* [What needs to be done]:
Extract the entries below, starting with the line containing "Given: Tap the Get PLUS button" and going on through the line containing "tap(189, 130)", and reproduce those lines verbatim with nothing else.

* [Given entries]:
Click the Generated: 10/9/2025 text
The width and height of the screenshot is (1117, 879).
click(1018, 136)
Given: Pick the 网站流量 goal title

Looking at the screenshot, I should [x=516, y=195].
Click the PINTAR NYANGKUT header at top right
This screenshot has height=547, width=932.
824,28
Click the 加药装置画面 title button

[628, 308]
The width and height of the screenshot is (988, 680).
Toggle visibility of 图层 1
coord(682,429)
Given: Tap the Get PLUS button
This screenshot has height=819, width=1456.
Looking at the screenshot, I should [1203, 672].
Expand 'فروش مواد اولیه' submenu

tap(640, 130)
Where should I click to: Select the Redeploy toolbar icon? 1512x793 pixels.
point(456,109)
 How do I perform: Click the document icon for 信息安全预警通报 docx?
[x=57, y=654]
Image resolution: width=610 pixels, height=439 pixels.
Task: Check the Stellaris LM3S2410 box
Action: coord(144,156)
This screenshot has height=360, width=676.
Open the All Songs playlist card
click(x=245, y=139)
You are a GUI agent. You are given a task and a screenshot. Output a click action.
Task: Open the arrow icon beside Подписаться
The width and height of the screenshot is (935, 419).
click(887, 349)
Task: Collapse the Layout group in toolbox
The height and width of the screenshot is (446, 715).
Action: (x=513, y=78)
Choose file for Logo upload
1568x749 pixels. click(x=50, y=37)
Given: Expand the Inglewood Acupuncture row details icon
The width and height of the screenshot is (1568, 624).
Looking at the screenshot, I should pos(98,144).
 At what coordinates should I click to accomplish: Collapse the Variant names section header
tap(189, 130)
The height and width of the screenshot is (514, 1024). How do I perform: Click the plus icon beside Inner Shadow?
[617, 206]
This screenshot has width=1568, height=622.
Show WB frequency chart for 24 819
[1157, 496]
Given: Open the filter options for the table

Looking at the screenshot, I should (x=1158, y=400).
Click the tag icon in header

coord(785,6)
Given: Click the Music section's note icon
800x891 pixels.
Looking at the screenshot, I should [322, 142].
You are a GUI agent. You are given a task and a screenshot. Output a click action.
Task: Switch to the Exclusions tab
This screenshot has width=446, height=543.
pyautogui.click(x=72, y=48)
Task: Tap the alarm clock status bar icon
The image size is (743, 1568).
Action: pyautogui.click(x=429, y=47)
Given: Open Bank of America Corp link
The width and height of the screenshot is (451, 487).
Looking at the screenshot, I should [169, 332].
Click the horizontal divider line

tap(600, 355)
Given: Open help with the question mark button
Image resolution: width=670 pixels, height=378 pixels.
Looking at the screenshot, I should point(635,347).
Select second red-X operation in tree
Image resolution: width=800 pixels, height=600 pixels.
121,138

* [Problem solution]:
Given: Tap the Get PLUS button
This screenshot has height=819, width=1456.
Looking at the screenshot, I should [1203, 672].
Expand 'فروش مواد اولیه' submenu

tap(640, 130)
Where should I click to: Select the Redeploy toolbar icon? 1512x793 pixels.
point(456,109)
 How do I perform: Click the document icon for 信息安全预警通报 docx?
[x=57, y=654]
Image resolution: width=610 pixels, height=439 pixels.
Task: Check the Stellaris LM3S2410 box
Action: coord(144,156)
This screenshot has height=360, width=676.
Open the All Songs playlist card
click(x=245, y=139)
You are a GUI agent. You are given a task and a screenshot. Output a click action.
Task: Open the arrow icon beside Подписаться
The width and height of the screenshot is (935, 419).
click(887, 349)
Task: Collapse the Layout group in toolbox
The height and width of the screenshot is (446, 715).
Action: (x=513, y=78)
Choose file for Logo upload
1568x749 pixels. click(x=50, y=37)
Given: Expand the Inglewood Acupuncture row details icon
The width and height of the screenshot is (1568, 624).
Looking at the screenshot, I should pos(98,144).
 At what coordinates should I click to accomplish: Collapse the Variant names section header
tap(189, 130)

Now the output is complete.